Intro to Poetry • Today we will begin our introduction to poetry • During this short unit you will learn how to understand, analyze, respond to and write about poetry, and you will learn and practice techniques that you will use for the rest of the school-year • During this unit, you will… • Practice the above-mentioned skills • Write responses to AP-style poetry essay prompts • Practice multiple choice questions • Complete a dialectic journal entry for each poem read • Write a process essay based on a poem of your choice • Prepare and present a detailed analysis of a poem to the class • DON’T FORGET: Part of your notebook should be dedicated to poetry vocabulary – keep up with this!! • To begin, we will be looking at a strategy for analyzing poetry called TPSFASTT, which will be the basis for your dialectic journal entries
Analyzing Poetry: TPSFASTT • Title: • Determine the literal meaning of the title. • Complete this before reading the poem. • In some cases the title will give you a clue about the content of the poem, and in others it provide crucial information to assist in understanding. • Paraphrase: • Read the poem, and then determine what it literally means in your own words (This can be very difficult when a poem has abstract meaning.) • Don’t jump to interpretation – a failure to understand the literal meaning may lead to an interpretive misunderstanding.

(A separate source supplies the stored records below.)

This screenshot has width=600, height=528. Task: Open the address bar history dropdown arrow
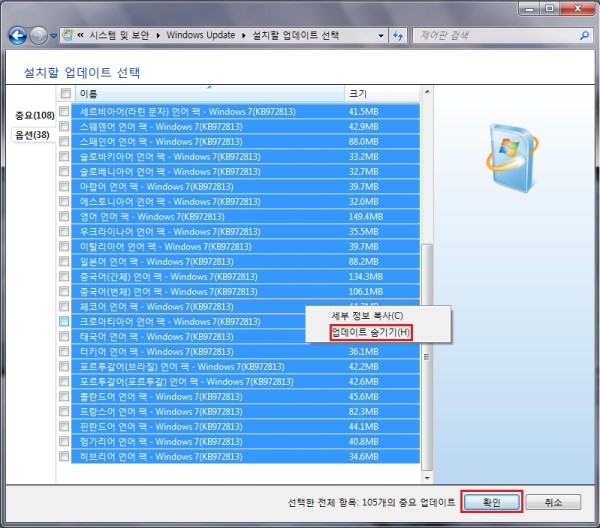click(x=376, y=35)
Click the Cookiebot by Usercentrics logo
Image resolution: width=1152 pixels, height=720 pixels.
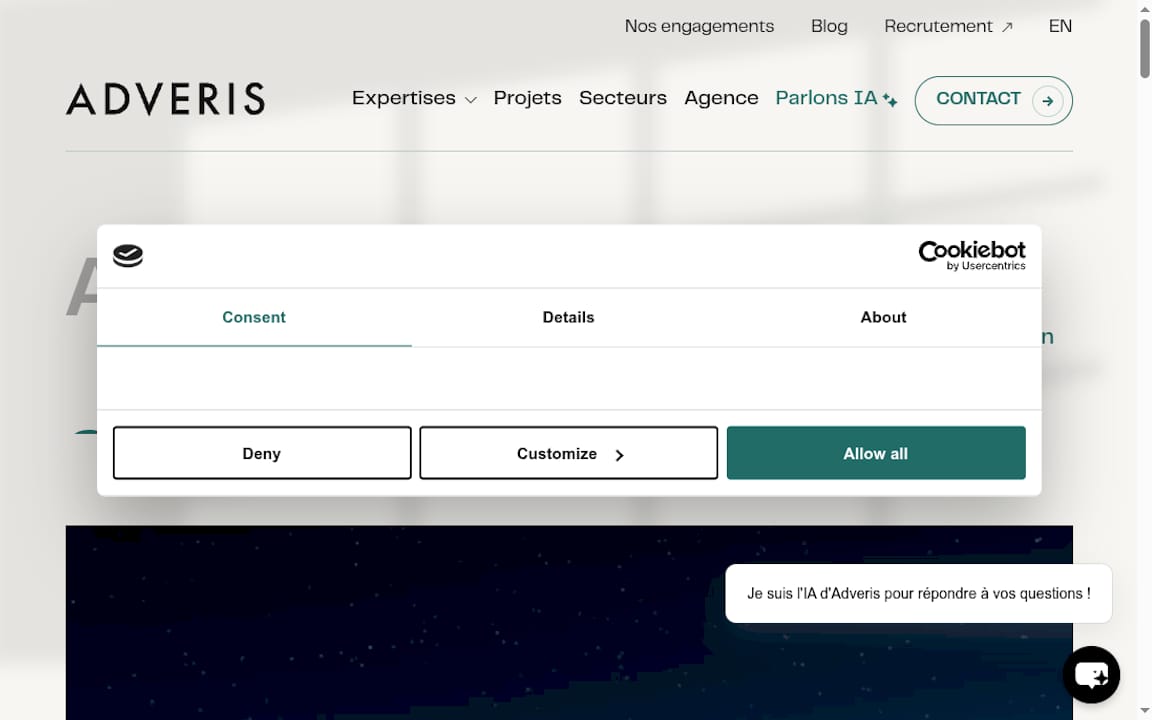pos(971,255)
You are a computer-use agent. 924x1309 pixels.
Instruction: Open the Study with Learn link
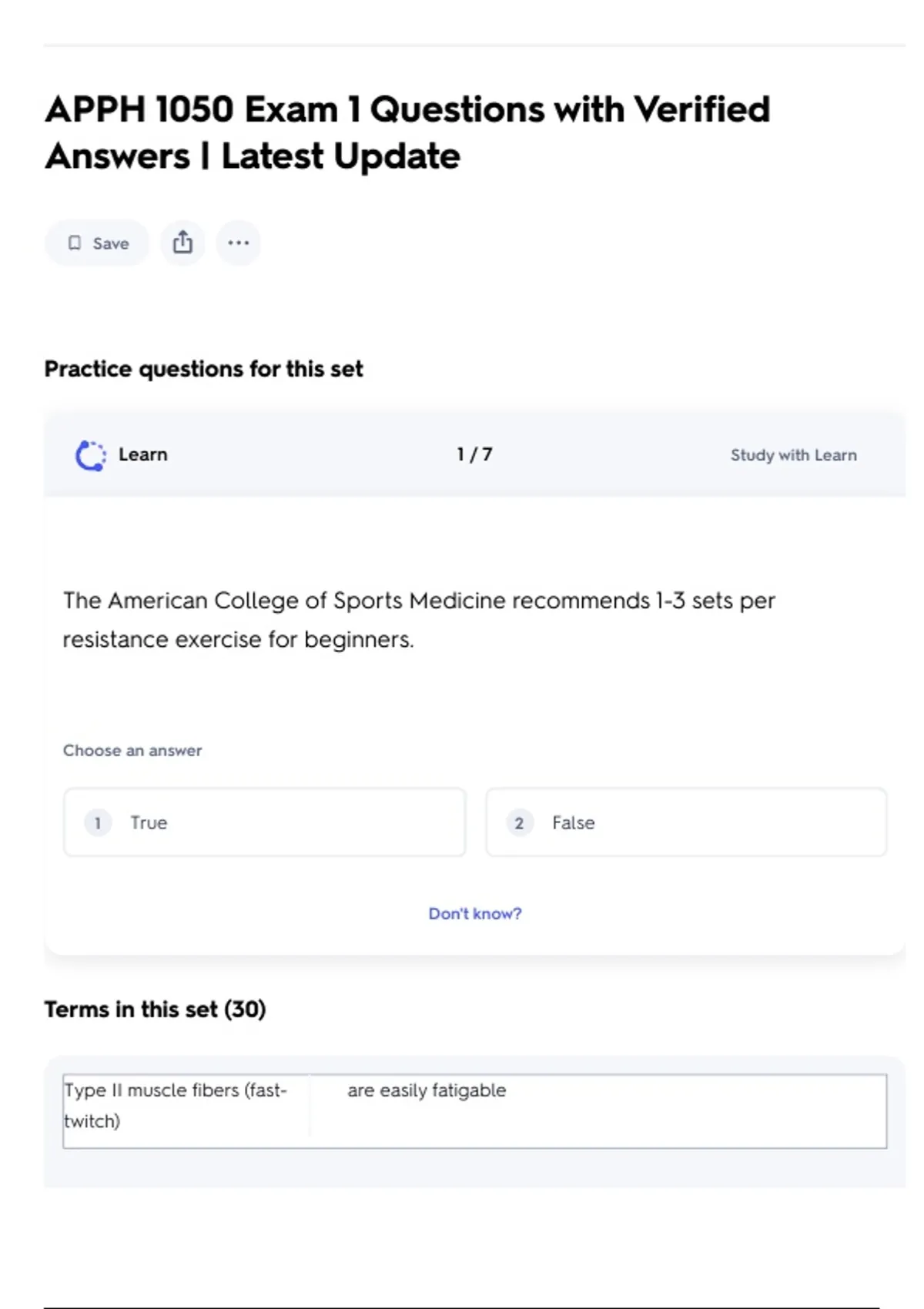pos(793,455)
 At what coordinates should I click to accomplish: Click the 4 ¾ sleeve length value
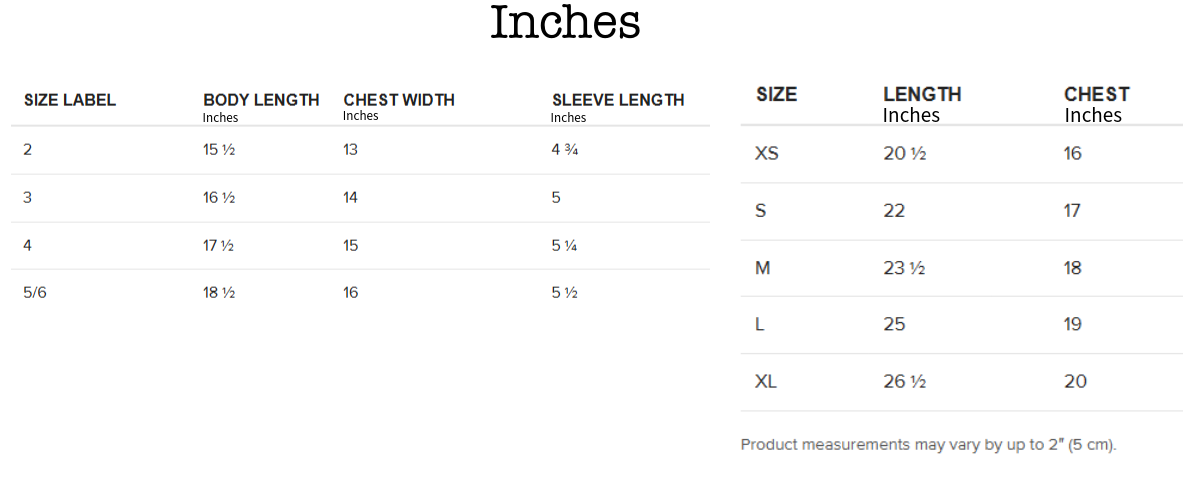tap(564, 150)
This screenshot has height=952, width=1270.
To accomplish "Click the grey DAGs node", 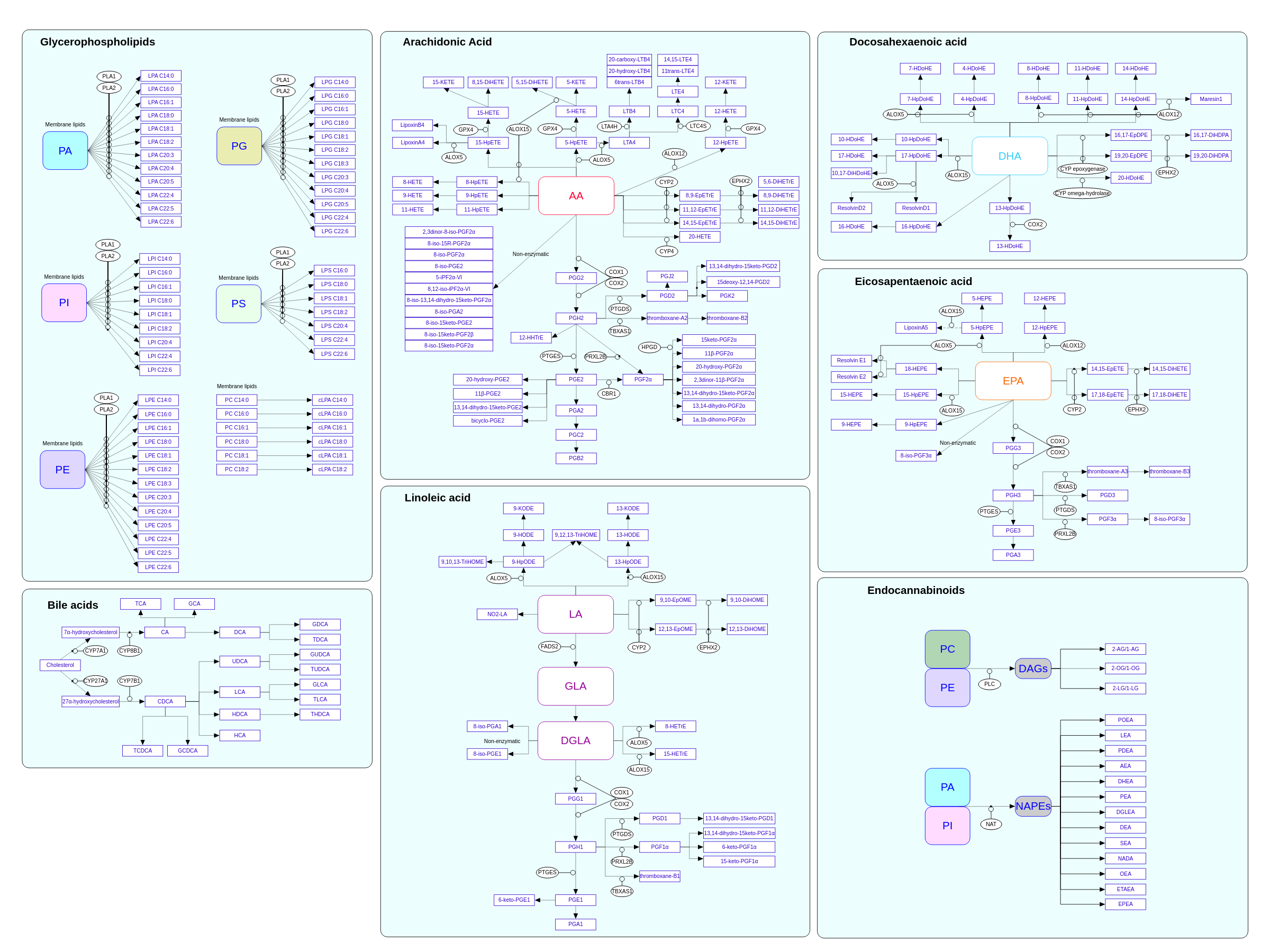I will [x=1032, y=669].
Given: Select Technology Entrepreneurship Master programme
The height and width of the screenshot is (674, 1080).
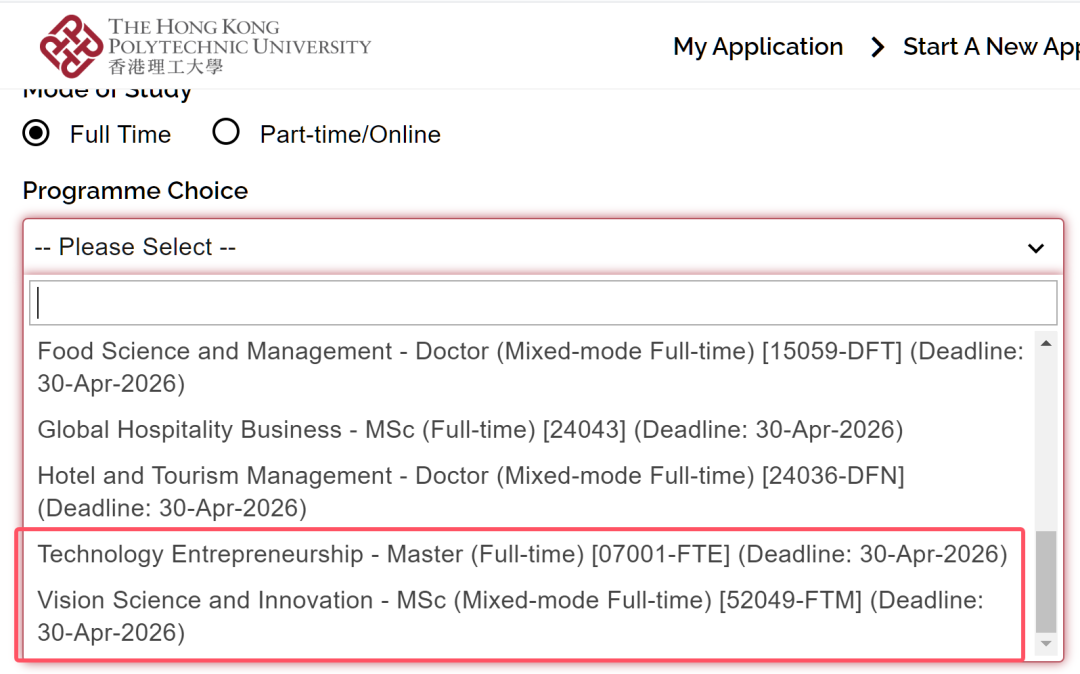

Analyzing Poetry: TPSFASTT • Speaker: • Identify the speaker of the poem. • Remember, always distinguish the speaker from the poet – they are not always the same. • Figurative Language: • Examine the poem for language that is not used literally. • This includes, but is not limited to literary devices such as imagery, symbolism, metaphor, allusion, litotes, the effect of sound devices (alliteration, consonance, assonance, rhyme, onomatopoeia), and any other devices used in a non-literal manner
Analyzing Poetry: TPSFASTT • Attitude (Tone): • Determine the feelings or attitudes expressed by the speaker. • Watch punctuation, word choice and sound usage for clues. • Shift: • Note shifts in speaker and attitude. • Shifts can be indicated by the occasion of the poem (time and place), turn words (but, yet) , punctuation, stanza divisions, changes in line or stanza length, etc. • Look for any indication that something has changed. • There should be a break, when the speaker ends one manner of speech, changes point of view, or pauses to consider something other than the subject. This is known as the shift, referring to the shift in thought.
Analyzing Poetry: TPSFASTT • Title: • After unlocking the puzzle of the poem itself, return to the title. • The connotations you uncovered before analyzing the body can now be matched up to your interpretation of the title to see if they apply, or add any fresh perspectives. • Theme: • Identify the subject(s) of the poem, and determine what the poet is saying about the subject(s). • Interpret the meaning of the poem. • Make connections.